阅读摘录:
---
后面会有ReadFile类来帮助我们读取和存储文件,我在这儿就不一一介绍啦~

完整代码

1. HFMTree类:

package 哈夫曼;

import java.util.*;

public class HFMTree {
    private  String[] data;
    private HFMTreeNode root;

    //using dictionary to store the freq of each string
    private Map<String, Integer> map = new HashMap<>();

    private Map<String, String> encode_map = new HashMap<>();

    //
    private PriorityQueue<HFMTreeNode> pq = new PriorityQueue<>(
            (HFMTreeNode a, HFMTreeNode b) -> {
                if( a.freq < b.freq)
                    return -1;
                else
                    return 1;
            }
    );


    public HFMTree(String[] data){
        this.data = data;
    }

    //-----------------------核心代码-----------------------
    //Step1: Count each string freq and put them in the map set
    public void count_freq(){
        for(int i = 0; i<data.length; i++){
            if(map.containsKey(data[i]) ){
                int freq = map.get(data[i]) + 1;
                map.put(data[i], freq);
            }else
                map.put(data[i], 1);
        }
    }


    //Step2 : Create each  tree node from map into pq
    public void create_node_in_pq(){
        for( String s: map.keySet()){
            HFMTreeNode hfmTreeNode = new HFMTreeNode(map.get(s), s);
            pq.add(hfmTreeNode);
        }
    }


    //Step3: return the root node of Huffman tree
    public HFMTreeNode build_Tree(){
        if(pq.size() == 0)
            return null;


        if(pq.size() == 1)
---
练习目的: 将上面哈夫曼树代码中从“public class HFMTree”一直到“a.freq < b.freq)”的部分重写一遍，把其中的“encode_map”替换为“code_table”。

所给数据:
---
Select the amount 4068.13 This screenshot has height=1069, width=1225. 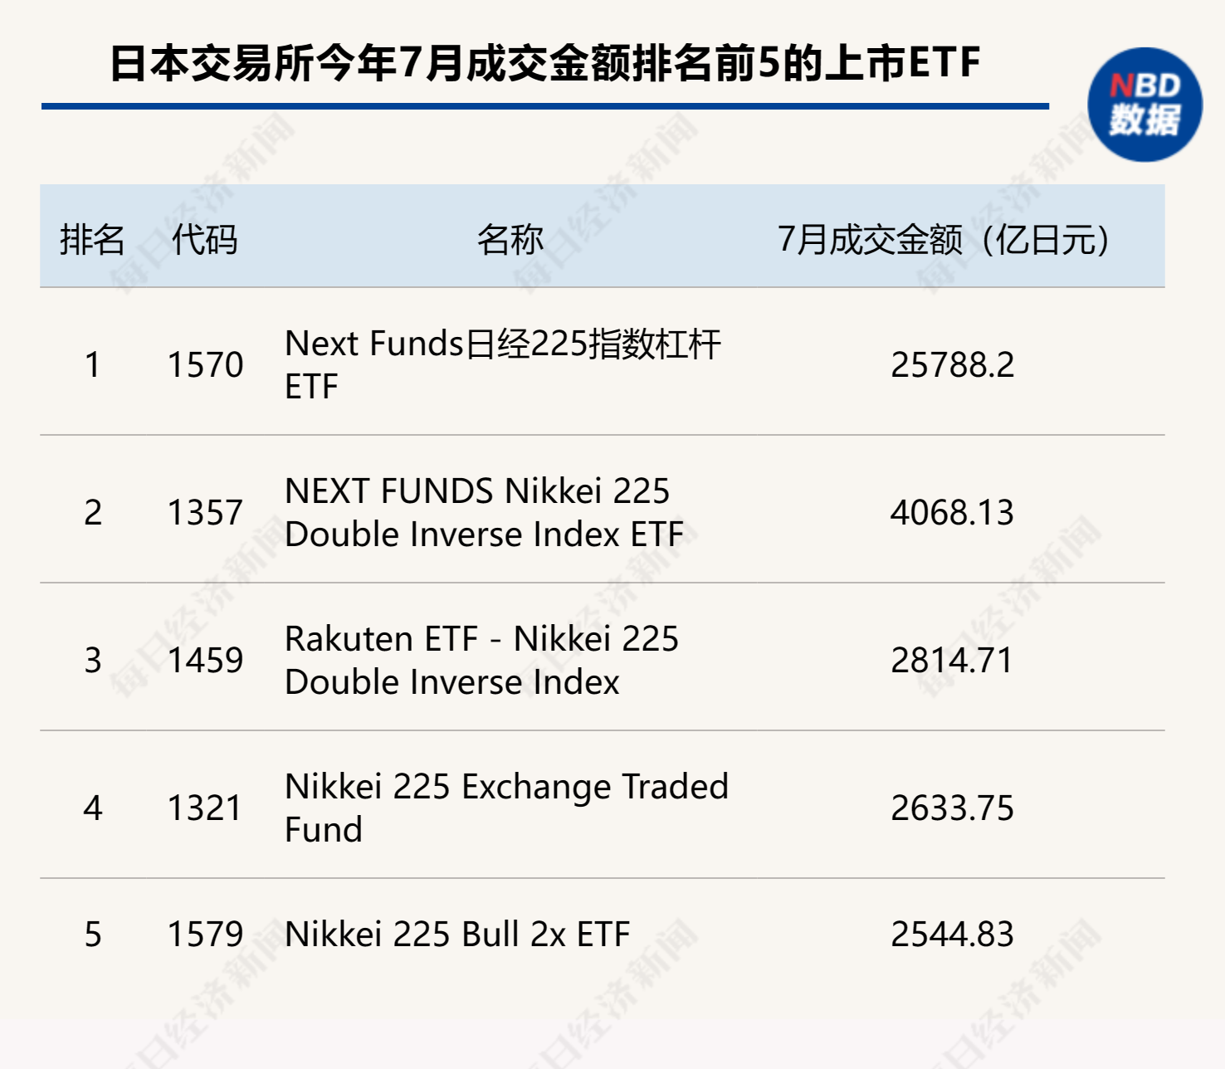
---
最终结果:
public class HFMTree {
    private  String[] data;
    private HFMTreeNode root;

    //using dictionary to store the freq of each string
    private Map<String, Integer> map = new HashMap<>();

    private Map<String, String> code_table = new HashMap<>();

    //
    private PriorityQueue<HFMTreeNode> pq = new PriorityQueue<>(
            (HFMTreeNode a, HFMTreeNode b) -> {
                if( a.freq < b.freq)